Grosjean will have one of his penalty points handed back to him for the Mexican Grand Prix, though he must survive both the Russian and Japanese events before then.
“It's F1, and we still need to deliver a good performance,” Grosjean reasoned.
“So I'll make sure that I don't do anything silly, but I'll still be pushing and racing and doing my job.
“When you look back at the points I got, some you can really explain, some others are more questionable, but there they are.”
He was also handed a five-second penalty to his race time, which saw him fall to 15th after crossing the line 13th.
“I'm sorry I blocked Lewis,” he said.
“It looked really bad because Sergey (Sirotkin) was bloody slow and we couldn't do anything. So we lost a lot of time.
“It was a tricky situation I got caught in. Sergey was six seconds slower than everyone, I couldn't know at the time, so we were fighting and obviously the gap was big.
“I think it was 11 mini sectors before I let Lewis by. It cost a lot of time, but it was just the pace we were doing.
“Getting points there was harsh. I'm here to race, I'm here to get Haas into fourth position in the constructors' championship.

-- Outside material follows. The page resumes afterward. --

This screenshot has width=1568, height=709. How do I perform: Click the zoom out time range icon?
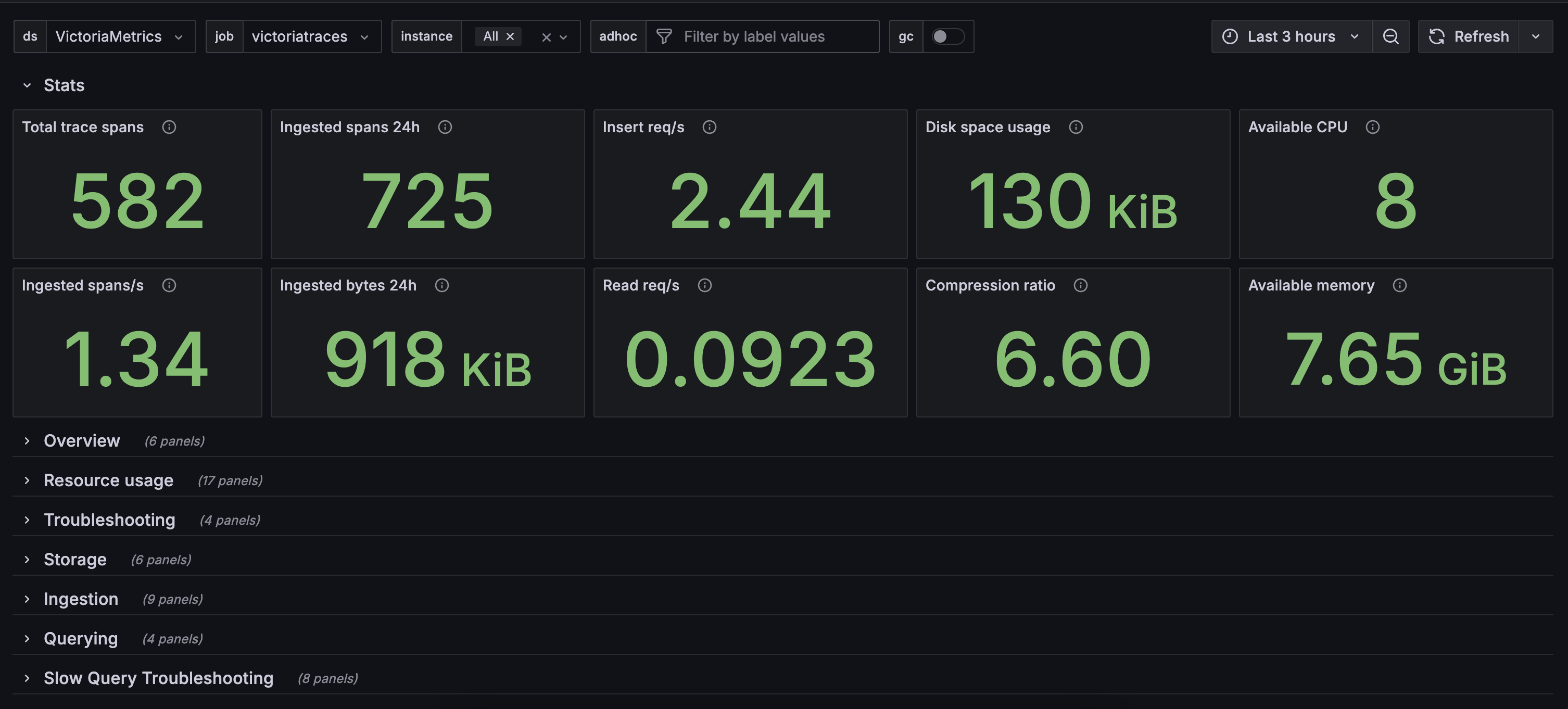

“So I'm just going to do my best for the team and try to avoid doing anything silly.”
The situation has left Steiner calling for blue flags to be scrapped, suggesting doing so would have enhanced the Singapore Grand Prix.
“If there would have been no blue flag, (Max) Verstappen would have caught Hamilton and we would have had a fight, and we would have had more action by scrapping the rule which only advantages the guy who is first anyway,” Steiner reasoned.
“We keep on saying we need to get the field close, but what we are doing is saying the guy who has an advantage in front will get even more of an advantage by letting him through, so it's effectively all for the rich,” he surmised.
Formula 1 is back in action this weekend in Sochi for the Russian Grand Prix, with opening practice set to being at 1800 AEST on Friday evening.